We often use it to describe feeling overworked, overwhelmed, and overburdened. We use it as a definitive – “I’m at capacity” or “we’re under capacity.” But this is rarely about a single individual’s energy or effort. In a team context, capacity is the total amount of work a team can sustainably manage, given its processes, resources and the way tasks are distributed.

Capability, on the other hand, is less about volume and more about value: what the team or individual can achieve, and how effectively. While capacity tells you how much work can be handled, capability tells you how well it can be done.

A strong team needs a balance of both: enough capacity to handle workload, and the right capability to deliver results and solve problems.

Having the right capacity doesn’t mean hiring more people blindly. It’s about having enough hands on deck to manage the work efficiently within the system. A team with plenty of capacity but low capability may complete tasks without solving problems or improving processes, while a highly capable team without sufficient system capacity risks bottlenecks, burnout, and under-delivery.
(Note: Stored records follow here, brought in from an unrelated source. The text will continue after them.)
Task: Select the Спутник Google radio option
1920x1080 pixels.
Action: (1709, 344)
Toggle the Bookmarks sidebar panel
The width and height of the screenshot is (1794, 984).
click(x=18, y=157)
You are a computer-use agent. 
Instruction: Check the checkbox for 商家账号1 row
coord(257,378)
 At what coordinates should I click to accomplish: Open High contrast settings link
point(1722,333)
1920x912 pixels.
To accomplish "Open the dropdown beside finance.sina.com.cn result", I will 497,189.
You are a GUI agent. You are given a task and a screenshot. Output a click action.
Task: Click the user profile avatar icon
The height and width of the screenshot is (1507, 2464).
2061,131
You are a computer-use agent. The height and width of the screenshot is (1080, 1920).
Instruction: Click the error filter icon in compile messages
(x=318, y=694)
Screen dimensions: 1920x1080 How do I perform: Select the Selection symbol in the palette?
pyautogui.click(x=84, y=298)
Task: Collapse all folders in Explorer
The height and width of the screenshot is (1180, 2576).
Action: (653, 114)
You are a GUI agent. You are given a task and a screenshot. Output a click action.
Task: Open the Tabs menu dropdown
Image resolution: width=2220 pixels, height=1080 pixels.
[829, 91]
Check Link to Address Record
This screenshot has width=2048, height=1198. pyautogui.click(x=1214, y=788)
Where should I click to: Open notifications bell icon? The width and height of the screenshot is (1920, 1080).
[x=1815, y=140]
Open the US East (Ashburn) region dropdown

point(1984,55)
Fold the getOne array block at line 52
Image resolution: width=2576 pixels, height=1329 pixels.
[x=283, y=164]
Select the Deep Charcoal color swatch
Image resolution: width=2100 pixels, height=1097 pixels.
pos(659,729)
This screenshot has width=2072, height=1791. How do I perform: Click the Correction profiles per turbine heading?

Where Recruitment Often Fails

Recruitment mistakes often stem from ignoring this balance. Hiring solely for capability can set someone up to fail; even a highly skilled candidate will be overwhelmed if the team or role doesn’t have the structural building blocks to support their work. Conversely, hiring just to increase capacity – adding heads to absorb tasks – can create roles that exist only to keep the system afloat, without strengthening capability.

Often, organisations are under pressure to move quickly: a vacancy appears and there’s a need to “get someone in fast.” Existing teams may already be overloaded, making it tempting to fill roles based on immediate availability rather than strategic fit. Sometimes the focus is simply on “getting butts on seats” to keep day-to-day operations running.

Before assessing a candidate, it’s essential to step back and look at the role and the team system: asking are you setting the hire up to succeed or fail?

Can this person do the job, versus is the role structured to let them do it?

Sometimes we need to be realistic about what we want versus what we people can deliver. Most roles today are multi-faceted, but even the most skilled individual will struggle if the system they enter isn’t structured to support them. Workloads, reporting lines and available resources all determine whether a role can be delivered successfully. Recruitment should focus on whether the position is designed so the hire can perform effectively, with expectations and support aligned to what the team can realistically sustain.

Are we recruiting to strengthen the system or just patch gaps?

Hiring isn’t just about filling a role; it’s about strengthening the team system. Adding capacity to relieve overloaded individuals can help in the short term, but if the underlying processes and workload distribution remain unaddressed, the pressure points will simply shift. You don’t just put a sticking plaster over a crack – adding someone who duplicates existing strengths or only absorbs tasks adds little value. A sustainable approach ensures the team system has enough capacity and capability to manage work effectively, so that even if someone leaves, the team can continue operating without immediately reverting to crisis mode.

Recruitment isn’t just about filling seats or ticking boxes – it’s about strengthening the team system to deliver sustainably. By balancing capacity and capability, designing roles around realistic workloads and resisting the urge to let immediate pressures drive hiring decisions, you set new staff up to succeed and ensure the organisation operates effectively.